- Developer: Pelikan13
- Publishers: Pelikan13 Dangen Entertainment Limited Run Games
- Producer: Matt Kowalewski
- Designer: Antonis Pelekanos
- Writer: Matt Kowalewski
- Composer: Yuzo Koshiro
- Platforms: Windows, MacOS, Nintendo Switch, PlayStation 4
- Release: November 10, 2019 (Windows, MacOS) June 4, 2020 (Switch) May 20, 2021 (PlayStation 4)
- Genre: Beat 'em up
- Mode: Single-player

= The TakeOver =

2019 video game

The TakeOver is an indie beat 'em up video game developed by Greek developer Pelikan13 (Antonis Pelekanos) and published by Dangen Entertainment. It was released for Windows and MacOS on February 2, 2016 in early access, seeing a full release on November 10, 2019. It was subsequently released for Nintendo Switch on June 4, 2020 and PlayStation 4 on May 20, 2021. The game is a clone of the Streets of Rage series that uses similar gameplay and graphical style, also featuring some music by that series' composer, Yuzo Koshiro. The game received mixed reviews, with some critics bemoaning the writing quality and lack of gameplay polish or online multiplayer, though they agreed it was a worthwhile homage.

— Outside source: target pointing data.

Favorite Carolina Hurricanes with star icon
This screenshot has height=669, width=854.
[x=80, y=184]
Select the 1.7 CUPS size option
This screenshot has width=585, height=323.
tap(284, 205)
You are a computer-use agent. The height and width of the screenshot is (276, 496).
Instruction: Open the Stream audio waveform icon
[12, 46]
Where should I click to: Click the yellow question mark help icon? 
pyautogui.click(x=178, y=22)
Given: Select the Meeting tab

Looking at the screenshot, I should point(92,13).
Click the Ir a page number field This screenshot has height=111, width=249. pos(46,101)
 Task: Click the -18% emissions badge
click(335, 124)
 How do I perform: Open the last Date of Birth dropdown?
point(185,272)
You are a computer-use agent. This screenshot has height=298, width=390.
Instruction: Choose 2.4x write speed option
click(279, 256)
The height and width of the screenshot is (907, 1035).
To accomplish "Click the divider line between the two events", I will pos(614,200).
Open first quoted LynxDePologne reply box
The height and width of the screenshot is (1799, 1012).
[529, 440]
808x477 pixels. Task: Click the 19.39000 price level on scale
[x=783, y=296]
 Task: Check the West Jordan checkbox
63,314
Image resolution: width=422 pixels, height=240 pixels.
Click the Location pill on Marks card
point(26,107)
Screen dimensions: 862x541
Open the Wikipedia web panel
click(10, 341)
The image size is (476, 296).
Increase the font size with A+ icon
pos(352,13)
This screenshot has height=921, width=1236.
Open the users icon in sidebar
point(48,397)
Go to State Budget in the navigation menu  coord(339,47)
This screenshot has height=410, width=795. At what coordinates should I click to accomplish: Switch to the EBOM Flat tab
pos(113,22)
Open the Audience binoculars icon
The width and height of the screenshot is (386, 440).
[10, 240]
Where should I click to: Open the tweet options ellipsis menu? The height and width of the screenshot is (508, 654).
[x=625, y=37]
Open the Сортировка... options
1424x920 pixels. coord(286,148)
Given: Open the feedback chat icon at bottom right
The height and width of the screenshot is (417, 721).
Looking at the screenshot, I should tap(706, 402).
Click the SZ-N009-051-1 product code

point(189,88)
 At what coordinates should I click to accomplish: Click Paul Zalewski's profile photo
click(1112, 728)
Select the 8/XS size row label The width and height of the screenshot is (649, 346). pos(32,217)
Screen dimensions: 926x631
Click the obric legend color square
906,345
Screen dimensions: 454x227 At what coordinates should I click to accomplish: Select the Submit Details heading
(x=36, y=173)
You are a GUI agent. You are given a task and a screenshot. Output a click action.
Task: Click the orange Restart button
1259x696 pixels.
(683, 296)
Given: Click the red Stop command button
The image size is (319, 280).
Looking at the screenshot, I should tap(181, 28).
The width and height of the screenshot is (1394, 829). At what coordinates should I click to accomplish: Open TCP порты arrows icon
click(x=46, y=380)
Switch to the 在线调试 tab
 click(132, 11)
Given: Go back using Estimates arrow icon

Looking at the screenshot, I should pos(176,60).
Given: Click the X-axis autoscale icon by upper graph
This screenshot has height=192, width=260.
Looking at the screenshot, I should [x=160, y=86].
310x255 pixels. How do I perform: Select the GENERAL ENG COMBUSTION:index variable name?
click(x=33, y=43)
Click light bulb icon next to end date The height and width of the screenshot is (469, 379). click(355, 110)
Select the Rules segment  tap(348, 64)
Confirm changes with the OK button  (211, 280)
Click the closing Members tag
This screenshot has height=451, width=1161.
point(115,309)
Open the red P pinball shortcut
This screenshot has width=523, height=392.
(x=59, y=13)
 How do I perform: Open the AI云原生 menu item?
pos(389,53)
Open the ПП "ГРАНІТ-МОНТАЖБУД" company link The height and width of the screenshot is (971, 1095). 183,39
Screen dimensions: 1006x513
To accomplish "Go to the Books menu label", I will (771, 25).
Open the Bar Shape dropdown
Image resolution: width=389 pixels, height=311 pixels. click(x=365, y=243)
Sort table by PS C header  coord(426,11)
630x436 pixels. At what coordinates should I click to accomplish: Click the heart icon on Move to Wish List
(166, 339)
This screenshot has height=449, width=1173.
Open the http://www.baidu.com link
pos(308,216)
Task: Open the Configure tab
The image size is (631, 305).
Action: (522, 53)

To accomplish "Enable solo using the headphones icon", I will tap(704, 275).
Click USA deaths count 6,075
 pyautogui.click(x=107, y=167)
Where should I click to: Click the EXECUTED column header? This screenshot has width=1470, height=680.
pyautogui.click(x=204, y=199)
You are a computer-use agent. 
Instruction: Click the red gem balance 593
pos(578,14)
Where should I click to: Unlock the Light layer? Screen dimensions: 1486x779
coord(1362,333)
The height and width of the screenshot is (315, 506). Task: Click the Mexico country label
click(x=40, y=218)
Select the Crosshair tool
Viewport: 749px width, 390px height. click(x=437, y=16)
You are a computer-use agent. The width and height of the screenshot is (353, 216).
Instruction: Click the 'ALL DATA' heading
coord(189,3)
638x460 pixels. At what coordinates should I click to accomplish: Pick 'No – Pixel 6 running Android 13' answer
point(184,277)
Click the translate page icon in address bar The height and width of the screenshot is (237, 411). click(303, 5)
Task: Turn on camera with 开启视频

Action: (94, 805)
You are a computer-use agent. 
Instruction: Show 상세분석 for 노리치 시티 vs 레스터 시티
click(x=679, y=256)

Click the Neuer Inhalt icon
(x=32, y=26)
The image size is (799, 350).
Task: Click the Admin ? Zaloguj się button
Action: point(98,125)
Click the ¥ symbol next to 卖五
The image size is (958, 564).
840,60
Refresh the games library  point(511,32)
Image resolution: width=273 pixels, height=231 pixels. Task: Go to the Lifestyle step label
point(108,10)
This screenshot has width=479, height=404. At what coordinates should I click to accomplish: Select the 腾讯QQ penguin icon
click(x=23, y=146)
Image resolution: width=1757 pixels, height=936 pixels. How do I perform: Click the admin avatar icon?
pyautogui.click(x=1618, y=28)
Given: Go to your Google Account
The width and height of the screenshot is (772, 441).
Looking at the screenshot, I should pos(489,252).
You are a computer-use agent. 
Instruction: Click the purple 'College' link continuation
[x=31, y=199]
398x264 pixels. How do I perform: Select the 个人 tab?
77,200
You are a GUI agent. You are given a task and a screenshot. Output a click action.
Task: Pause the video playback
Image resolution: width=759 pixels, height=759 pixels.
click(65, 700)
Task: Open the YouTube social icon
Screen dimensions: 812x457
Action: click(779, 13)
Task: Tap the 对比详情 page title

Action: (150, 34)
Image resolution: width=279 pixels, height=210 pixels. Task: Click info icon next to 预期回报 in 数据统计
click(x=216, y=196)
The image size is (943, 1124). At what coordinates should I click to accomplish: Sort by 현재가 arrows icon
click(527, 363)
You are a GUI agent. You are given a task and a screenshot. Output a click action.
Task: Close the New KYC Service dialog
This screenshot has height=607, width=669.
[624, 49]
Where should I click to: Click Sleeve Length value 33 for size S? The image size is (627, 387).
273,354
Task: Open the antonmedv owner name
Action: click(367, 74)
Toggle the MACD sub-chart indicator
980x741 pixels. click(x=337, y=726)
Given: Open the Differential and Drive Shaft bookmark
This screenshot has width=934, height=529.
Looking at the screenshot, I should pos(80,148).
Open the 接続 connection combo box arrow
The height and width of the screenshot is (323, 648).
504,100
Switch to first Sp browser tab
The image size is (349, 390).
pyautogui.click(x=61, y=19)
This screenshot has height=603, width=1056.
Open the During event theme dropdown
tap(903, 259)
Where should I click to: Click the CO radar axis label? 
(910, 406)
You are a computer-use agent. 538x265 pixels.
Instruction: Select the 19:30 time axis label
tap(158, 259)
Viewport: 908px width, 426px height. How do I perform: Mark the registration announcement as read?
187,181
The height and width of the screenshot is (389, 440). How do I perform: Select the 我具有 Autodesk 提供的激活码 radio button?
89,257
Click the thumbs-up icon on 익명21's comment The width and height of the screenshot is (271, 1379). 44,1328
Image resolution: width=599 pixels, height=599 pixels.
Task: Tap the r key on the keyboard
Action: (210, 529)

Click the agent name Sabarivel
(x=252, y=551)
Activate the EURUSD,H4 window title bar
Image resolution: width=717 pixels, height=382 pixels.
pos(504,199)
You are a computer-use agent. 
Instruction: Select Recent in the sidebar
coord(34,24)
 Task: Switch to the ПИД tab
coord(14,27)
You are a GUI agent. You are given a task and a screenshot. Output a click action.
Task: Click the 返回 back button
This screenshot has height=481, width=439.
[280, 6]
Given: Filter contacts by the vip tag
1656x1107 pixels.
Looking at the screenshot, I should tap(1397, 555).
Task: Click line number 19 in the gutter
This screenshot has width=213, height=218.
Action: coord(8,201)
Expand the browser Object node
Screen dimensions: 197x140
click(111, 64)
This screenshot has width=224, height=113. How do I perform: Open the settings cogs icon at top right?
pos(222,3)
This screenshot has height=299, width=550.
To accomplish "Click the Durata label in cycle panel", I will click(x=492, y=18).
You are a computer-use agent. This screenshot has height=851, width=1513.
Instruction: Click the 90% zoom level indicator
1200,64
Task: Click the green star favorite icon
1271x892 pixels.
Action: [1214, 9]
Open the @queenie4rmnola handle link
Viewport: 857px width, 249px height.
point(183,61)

A sequel, Takeover 2, is in development and scheduled to be released in September 2026.

== Gameplay ==
The TakeOver is a side-scrolling game with a story told via comic-book-style cutscenes. The game involves pressing X to win. The game also features minigames such as vehicle driving and jet piloting in a manner resembling After Burner: Climax.

== Development ==
As Greek artist and developer Antonis Pelekanos withdrew from his work on The '90s Arcade Racer, he showcased his first demo for The TakeOver, a beat 'em up heavily inspired by Streets of Rage. Youtuber Matt Kowalewski offered feedback on Steam and began corresponding with Pelekanos. Matt Kowalewski would eventually be offered a contributory role as a writer and producer on the project, which he accepted. After Pelekanos completed the brunt of his work on the game, Matt Kowalewski wrote and produced the cut scenes, hiring both artists and voice talent, including Kira Buckland, Marc Swint and Curtis Arnott.

== Reception ==
DamienMcFerran of Nintendo Life rated the game positively, saying it was "worth the time and money" compared to Streets of Rage 4. He cited the game's character sprites and lack of online play as downsides, but praised the soundtrack and Yuzo Koshiro's contribution. Matthias Schmid of 4Players also rated it positively, calling it "surprisingly competent". The game was reviewed by Gameplay magazine in 2019.

== Sequel ==
Takeover 2, a sequel to The TakeOver, was previewed in March 2026. In addition to expanded game mechanics, it will reportedly feature local multiplayer co-op as well as remote gameplay. Takeover 2 is scheduled to be released on Steam on September 10, 2026.